Data to process:
*-*-*

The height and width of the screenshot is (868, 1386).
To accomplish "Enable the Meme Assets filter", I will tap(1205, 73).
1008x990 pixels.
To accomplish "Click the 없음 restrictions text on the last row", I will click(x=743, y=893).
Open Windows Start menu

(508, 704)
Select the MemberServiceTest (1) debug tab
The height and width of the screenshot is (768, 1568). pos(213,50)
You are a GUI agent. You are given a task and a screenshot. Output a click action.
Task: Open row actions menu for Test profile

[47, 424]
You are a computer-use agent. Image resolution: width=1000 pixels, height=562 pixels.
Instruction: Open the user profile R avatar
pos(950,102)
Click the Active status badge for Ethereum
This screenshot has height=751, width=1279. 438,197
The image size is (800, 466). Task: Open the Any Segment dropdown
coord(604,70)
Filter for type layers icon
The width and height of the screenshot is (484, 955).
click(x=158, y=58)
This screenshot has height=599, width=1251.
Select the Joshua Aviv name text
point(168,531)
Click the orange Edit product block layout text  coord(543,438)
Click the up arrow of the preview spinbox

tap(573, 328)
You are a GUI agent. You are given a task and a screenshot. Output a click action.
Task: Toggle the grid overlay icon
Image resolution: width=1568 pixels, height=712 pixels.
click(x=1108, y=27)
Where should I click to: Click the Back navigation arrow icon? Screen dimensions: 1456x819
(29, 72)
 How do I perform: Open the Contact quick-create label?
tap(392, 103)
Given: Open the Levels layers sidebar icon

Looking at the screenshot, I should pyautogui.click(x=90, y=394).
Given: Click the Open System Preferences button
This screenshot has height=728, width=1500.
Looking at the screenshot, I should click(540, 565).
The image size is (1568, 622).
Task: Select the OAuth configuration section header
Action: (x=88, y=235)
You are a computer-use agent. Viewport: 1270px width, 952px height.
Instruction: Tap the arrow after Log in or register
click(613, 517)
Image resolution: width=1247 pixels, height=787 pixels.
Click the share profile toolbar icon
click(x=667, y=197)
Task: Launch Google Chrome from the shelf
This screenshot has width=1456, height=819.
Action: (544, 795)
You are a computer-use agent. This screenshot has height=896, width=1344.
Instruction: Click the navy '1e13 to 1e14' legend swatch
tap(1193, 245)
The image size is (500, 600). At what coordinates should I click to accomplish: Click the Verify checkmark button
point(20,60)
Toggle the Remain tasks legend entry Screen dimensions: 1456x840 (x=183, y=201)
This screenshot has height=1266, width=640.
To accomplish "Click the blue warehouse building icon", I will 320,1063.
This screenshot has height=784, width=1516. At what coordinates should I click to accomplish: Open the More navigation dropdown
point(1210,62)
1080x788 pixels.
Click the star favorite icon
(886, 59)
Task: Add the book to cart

*-*-*

What is needed: Copy out the records word for word, starting at the line containing "How do I perform: Open" and ending at the line containing "click(x=667, y=197)".

Result of this exercise:
 How do I perform: Open the Contact quick-create label?
tap(392, 103)
Given: Open the Levels layers sidebar icon

Looking at the screenshot, I should pyautogui.click(x=90, y=394).
Given: Click the Open System Preferences button
This screenshot has height=728, width=1500.
Looking at the screenshot, I should click(540, 565).
The image size is (1568, 622).
Task: Select the OAuth configuration section header
Action: (x=88, y=235)
You are a computer-use agent. Viewport: 1270px width, 952px height.
Instruction: Tap the arrow after Log in or register
click(613, 517)
Image resolution: width=1247 pixels, height=787 pixels.
Click the share profile toolbar icon
click(x=667, y=197)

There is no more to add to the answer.